* **Passage for review**
──────────
Under siege from a battalion of coding whiz kids, it helps that Mr. McKay is armed with a math and computer science degree from the University of Waterloo. He also has more than 25 years of experience in banking, a work history that started in 1987 at an RBC branch in the Montreal suburb of Dollard-des-Ormeaux near Pierrefonds, where he grew up.
Within RBC, his experiences have ranged from corporate banking – a division he joined after graduating with an MBA from Western University in 1992 – to risk management, and colleagues say that it was during his tenure in the latter that he started to shine. Putting his undergraduate degree to work, Mr. McKay helped to develop a new system to better assess a client’s riskiness.
Mr. McKay’s journey to the top also included leading the bank’s payments business – hence his obsession with this space – and he ultimately became head of personal and commercial banking, where he thrived and won Mr. Nixon’s trust.
In many ways, Mr. McKay is a consummate retail banker. Talking to him conjures memories of children’s television presenter Mr. Rogers – albeit a well-tailored version who also happens to love Pearl Jam. Because he is so well-regarded by Bay Street for his retail banking prowess, his CEO appointment led to speculation that RBC was bound to buy another bricks-and-mortar U.S. retail bank. Shareholders asked Mr. McKay the question so often that he felt the need to rule it out during the bank’s previous quarterly conference call.
Still, the RBC Mr. McKay leads is bound to grow beyond its home borders. “I think you’ll see over time a greater share of our profits and growth come from outside of Canada,” he said, repeating a message he and Mr. Nixon have been spreading for some time. The bank generated 36 per cent of revenues abroad in 2013.
The trouble, though, is that no one quite understands what an international expansion will look like. “The biggest question with this company continues to be what exactly they want their presence outside of Canada to be,” Scotia Capital analyst Sumit Malhotra said.
Mr. McKay acknowledged that the messages have been vague so far. Trying to elaborate, he said capital markets and wealth management are the key segments for international growth. “Where the U.S. was in 2006 and ’07, we feel our capabilities are [at the same point] in Europe in the capital markets group,” he said, referring to the massive U.S. growth RBC experienced over the past eight years that came both from lending to more corporate clients and hiring veteran New York deal makers to help the bank underwrite major transactions.
──────────
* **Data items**
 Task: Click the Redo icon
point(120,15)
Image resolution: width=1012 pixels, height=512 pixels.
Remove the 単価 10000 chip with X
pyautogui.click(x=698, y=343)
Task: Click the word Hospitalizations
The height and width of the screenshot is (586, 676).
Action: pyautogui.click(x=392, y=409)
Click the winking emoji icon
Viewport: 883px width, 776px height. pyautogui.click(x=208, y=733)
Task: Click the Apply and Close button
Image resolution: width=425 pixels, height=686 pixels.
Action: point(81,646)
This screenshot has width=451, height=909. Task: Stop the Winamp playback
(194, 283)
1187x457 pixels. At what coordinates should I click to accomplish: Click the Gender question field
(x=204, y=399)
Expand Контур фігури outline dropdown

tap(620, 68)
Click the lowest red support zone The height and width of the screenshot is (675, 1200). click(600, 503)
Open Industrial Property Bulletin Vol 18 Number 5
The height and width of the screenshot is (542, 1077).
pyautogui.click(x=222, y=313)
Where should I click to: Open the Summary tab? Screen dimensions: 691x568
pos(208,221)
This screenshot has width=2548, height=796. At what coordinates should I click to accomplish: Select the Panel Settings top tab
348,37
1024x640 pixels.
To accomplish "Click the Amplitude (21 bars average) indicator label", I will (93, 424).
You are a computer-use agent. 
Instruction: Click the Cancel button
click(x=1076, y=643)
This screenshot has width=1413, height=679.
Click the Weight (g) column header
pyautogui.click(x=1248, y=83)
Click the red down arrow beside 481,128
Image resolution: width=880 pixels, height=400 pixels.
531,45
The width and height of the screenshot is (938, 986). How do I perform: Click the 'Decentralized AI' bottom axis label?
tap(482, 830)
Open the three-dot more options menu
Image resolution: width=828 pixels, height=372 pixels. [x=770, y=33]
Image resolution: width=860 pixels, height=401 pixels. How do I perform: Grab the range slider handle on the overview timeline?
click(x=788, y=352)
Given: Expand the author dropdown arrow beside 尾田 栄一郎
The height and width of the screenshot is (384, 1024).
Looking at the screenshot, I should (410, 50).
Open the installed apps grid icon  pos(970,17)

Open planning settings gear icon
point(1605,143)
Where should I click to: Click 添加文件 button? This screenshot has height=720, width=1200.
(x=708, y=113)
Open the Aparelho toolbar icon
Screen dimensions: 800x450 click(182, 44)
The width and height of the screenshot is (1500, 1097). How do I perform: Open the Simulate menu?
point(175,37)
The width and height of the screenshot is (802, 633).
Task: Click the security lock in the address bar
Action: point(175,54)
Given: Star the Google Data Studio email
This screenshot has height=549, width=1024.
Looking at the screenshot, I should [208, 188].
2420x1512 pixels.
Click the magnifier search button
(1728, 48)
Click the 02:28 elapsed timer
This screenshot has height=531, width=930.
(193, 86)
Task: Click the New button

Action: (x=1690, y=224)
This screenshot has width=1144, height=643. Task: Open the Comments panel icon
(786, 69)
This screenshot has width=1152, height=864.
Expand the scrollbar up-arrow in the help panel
──────────
* **Brief A**
Name every person the profile of Mr. McKay mentions by name.
* **Brief B**
Extend the profile of Mr. McKay beyond its final sentence.
The rows come from a separate source and are unrelated to the profile of Mr. McKay.

* **Reply A**
Mr. McKay, Mr. Nixon, Mr. Rogers, Sumit Malhotra

* **Reply B**
The future for wealth management isn’t as clear, but Mr. McKay said the bank must add equity funds and alternative asset products – which traditionally include infrastructure and real estate – to expand its global asset management presence. RBC also wants to leverage its U.S. wealth management clients, possibly relying on the banking licence it kept from its U.S. retail banking days. By using it, the bank could offer more traditional banking services to its wealth management clients, helping to build a retail presence without physical bank branches.
At home, both Mr. McKay and his family are still getting used to all the change. His wife, a human resources executive at a pharmaceutical company, has her own schedule to take care of, and their two children, both of whom are in high school, are still getting used to the promotion because they didn’t find out until the very morning it was announced in December. “They were shocked,” Mr. McKay said. “They had asked me over the years if I could be CEO. I said, ‘There’s a chance I could. I’d like to be.’ But I never dwelled on it. I really enjoyed being the head of the retail bank. I just loved that job.”
To maintain some sense of normalcy Mr. McKay plans to keep coaching basketball and hockey. (The third sport in his household is volleyball.) But even with teenagers it’s hard to avoid the extra respect the CEO position generates. “People are nicer to me on the bench at the basketball games that I coach,” he joked. “They call me ‘Mr. McKay’ more.”